There is a big difference between talking about people as “junkies” or “addicts” and talking about them as people with a substance-use disorder, the current medical term.

For medical personnel, another hopeful element is the evidence that medicine-based treatments can be an important element in helping someone trying to kick an opiate habit.

Two such options: methadone, or the combination of buprenorphine and naloxone, also known as Suboxone.

Both Geoffrey P. Kane, M.D., the chief of addiction services at the Brattleboro Retreat, and Mathew Dove, an advanced-practice registered nurse and psychiatric provider for BMH's emergency department, emphasized this point.

“Medication for someone addicted is like putting something on ice to give them traction,” said Kane, as he asked the audience to imagine what the Flat Street area would have been like after the flooding of Tropical Storm Irene if all of the water had frozen and people were stuck on it, unable to move.

Dove echoed that point, noting that one of the first steps for someone who has been saved from an overdose in the hospital's emergency department is to make sure they are treated with medicine as well as with support and counseling.

Moving the needle

Other participants in the forum included Rhianna Kendrick, operations director for Groundworks Collaborative; and Suzie Walker, the executive director of Turning Point of Windham County, which provides direct services for people in recovery from addiction.

After the panelists were done presenting their perspectives, the session was opened to comments and questions from the participants who had flooded the room to overflowing.

Many people took the opportunity to share their own experience with addiction within their families.
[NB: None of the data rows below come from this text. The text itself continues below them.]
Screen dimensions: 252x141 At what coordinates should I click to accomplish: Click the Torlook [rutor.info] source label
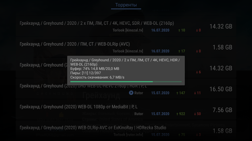pyautogui.click(x=128, y=135)
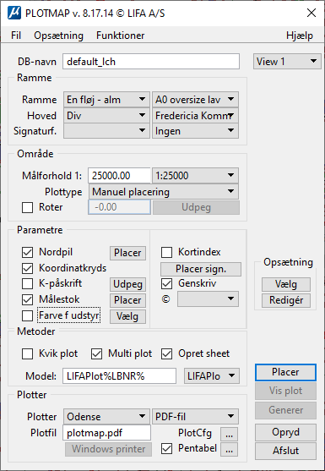Click the Pentabel browse ellipsis button
Screen dimensions: 325x471
pyautogui.click(x=229, y=449)
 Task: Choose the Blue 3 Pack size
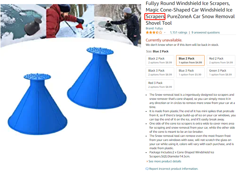pos(190,73)
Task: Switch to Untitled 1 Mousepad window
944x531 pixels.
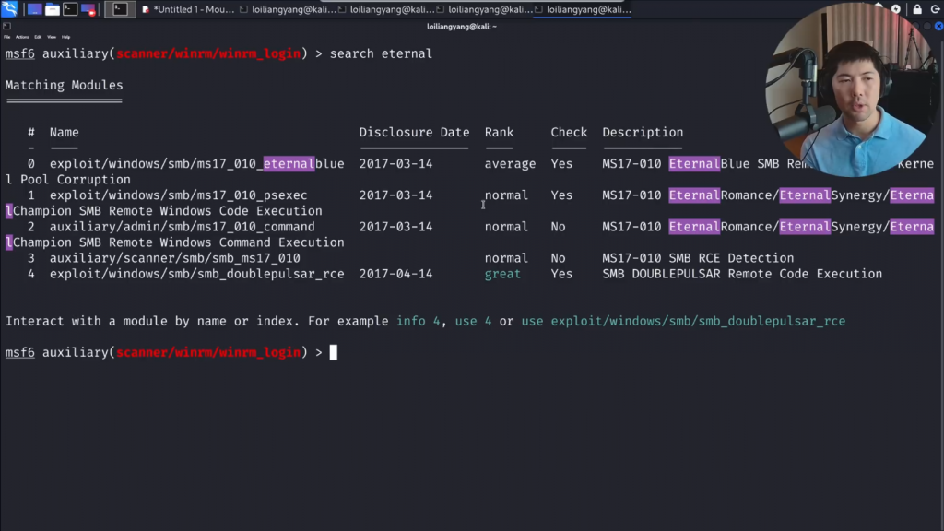Action: pos(188,9)
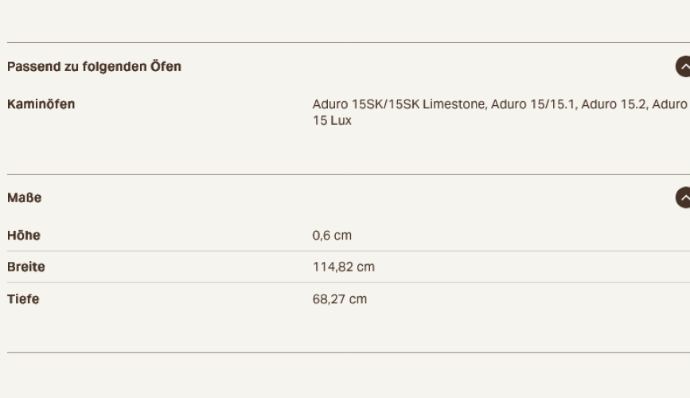690x398 pixels.
Task: Click the Höhe label
Action: click(24, 236)
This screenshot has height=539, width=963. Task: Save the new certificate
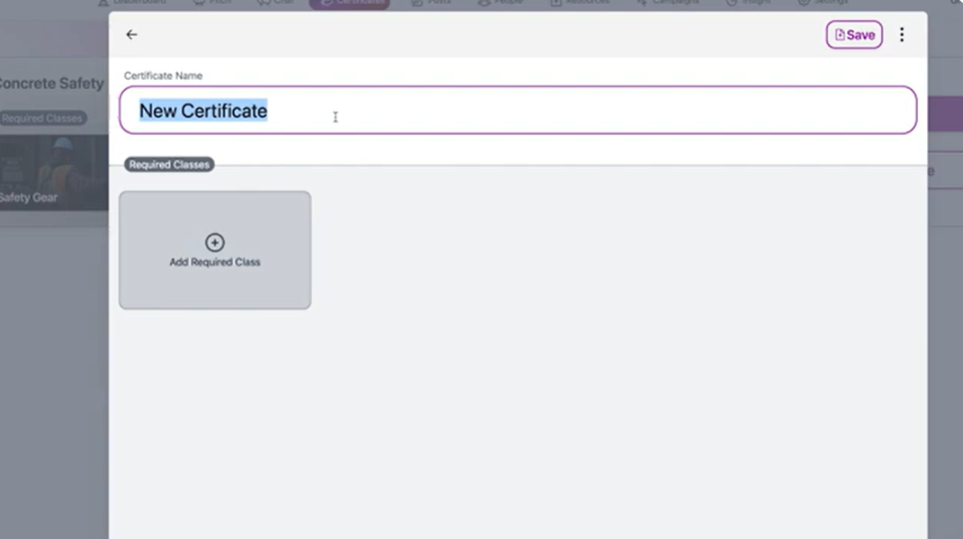coord(854,34)
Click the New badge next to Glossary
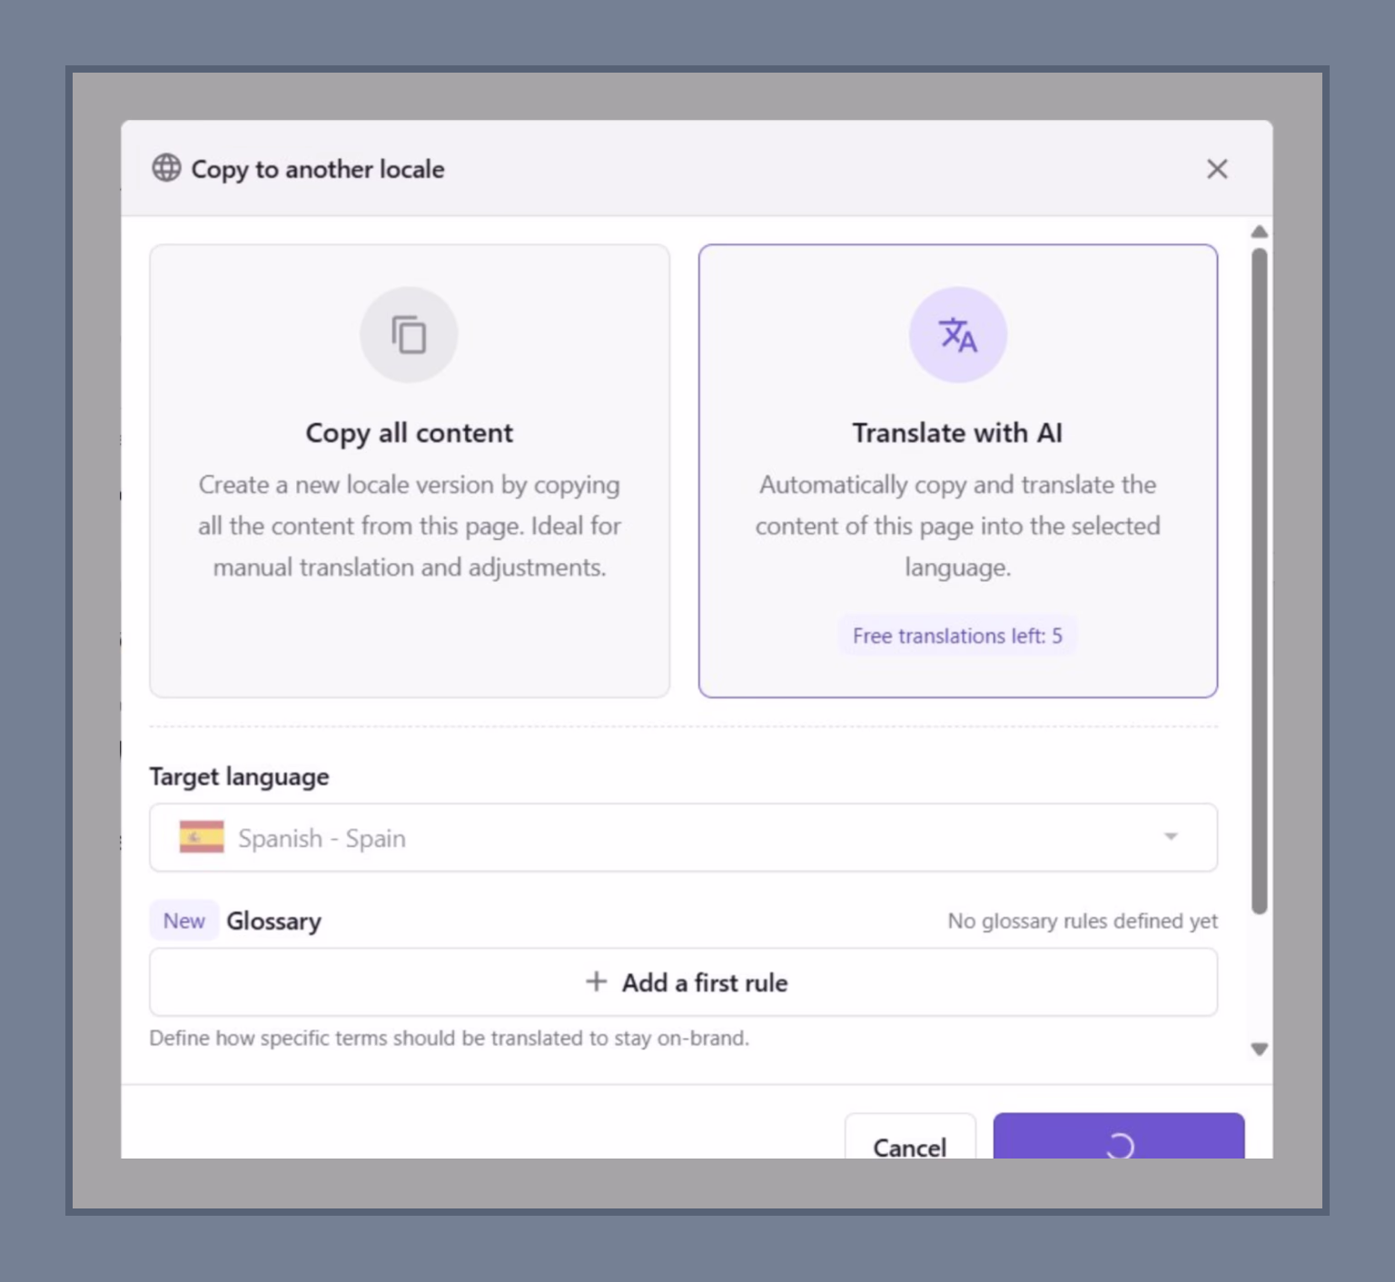 [183, 920]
The question of how ordinary individuals in Brattleboro can help came up several times.

Toward the end, questions arose about the problem of Brattleboro's street life, and the way that panhandling can affect the town, came up.

It was clear that there still are real concerns, and that as Brattleboro addresses the challenge of addiction it also must address the problems that ordinary citizens of Brattleboro face as they live in town and try to cope with people on sidewalks and petty theft in their cars and garages.

Toward the end of the forum, Peter “Fish” Case recalled that he had moderated a similar meeting five years before, and that if anything, the problem had grown far worse since then.

At the same time, he also observed how essential it is that people come together in forums like this one, and how important it is that the community is involved.

“If we continue to show up,” Case said, “we will continue to move the needle.”